Evolution: The Fossil Evidence

March 8, 2013 the Provocateurs and Peacemakers hosted paleontologist Keith Miller, Ph.D., of Kansas State University, to present and lead a discussion on “The Overwhelming Fossil Evidence for Evolution and Why People Don’t See It” at Perkins restaurant in Overland Park.

After the presentation, we met for more conversation at The Green Mill across the street.
In Professor Miller’s words:

The fossil record overwhelmingly confirms the expectations of the branching model of the evolutionary history of life. The observed patterns of anatomical change in the fossil record, the abundant presence of transitional forms, the geographic distribution of fossils and the repeated confirmation of evolutionary predictions all provide great confidence in the evolutionary tree of life.

However, many people will not be convinced by the fossil evidence alone because of prior false views of evolution and science in general. Commonly held erroneous views that create obstacles to accepting evolution include: 1) that the fossil record shows discontinuity rather than evolutionary continuity between different taxonomic groups, 2) that the expected temporal pattern of evolution is linear and ladder-like, 3) that evolutionary hypotheses are not subject to scientific test, and 4) that the evolutionary model can be overturned by a single observation. These views negatively impact the understanding of paleontology and the history of life in a number of ways, and must be specifically addressed when presenting the fossil evidence.
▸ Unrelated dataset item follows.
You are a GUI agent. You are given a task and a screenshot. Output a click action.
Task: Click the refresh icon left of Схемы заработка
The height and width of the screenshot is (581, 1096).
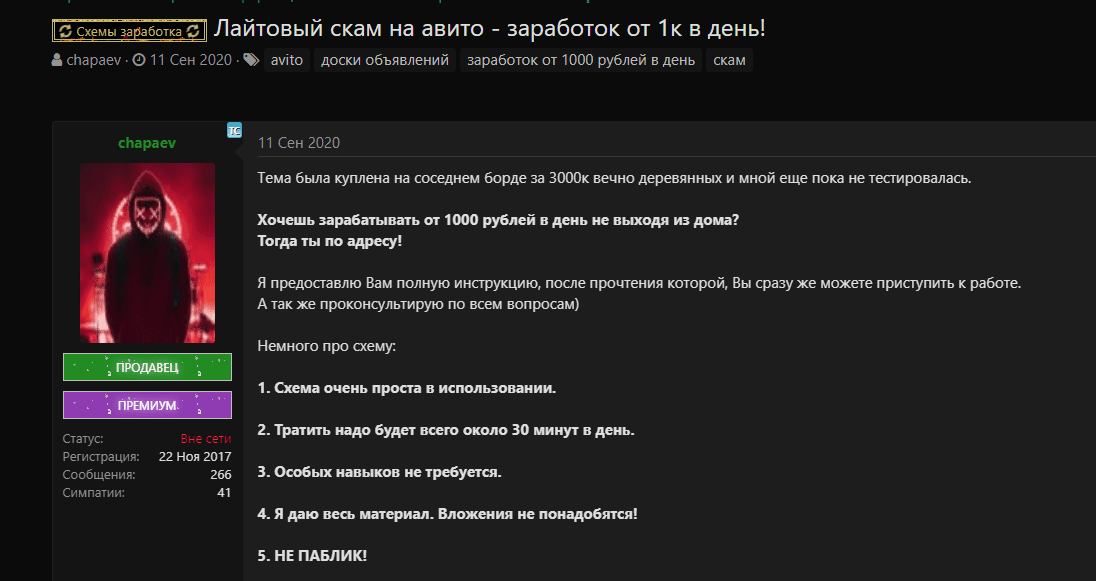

Keith Miller received his master’s degree in geology from the University of New York at Binghamton in 1982 and his Ph.D. in geology from the University of Rochester in 1988.  Miller came to K-State as a postdoctoral research associate in 1990 and was promoted to research assistant professor in 1995. He is a co-author with Ronald West and Lynn Watney of The Permian System in Kansas, a new comprehensive summary of Permian geology published by the Kansas Geological Survey. He frequently teaches classes on natural disasters, and he originated a course on dinosaurs. He is also particularly interested in issues in science education and fundamentalist opposition to evolution, and he served as editor of a book on the subject.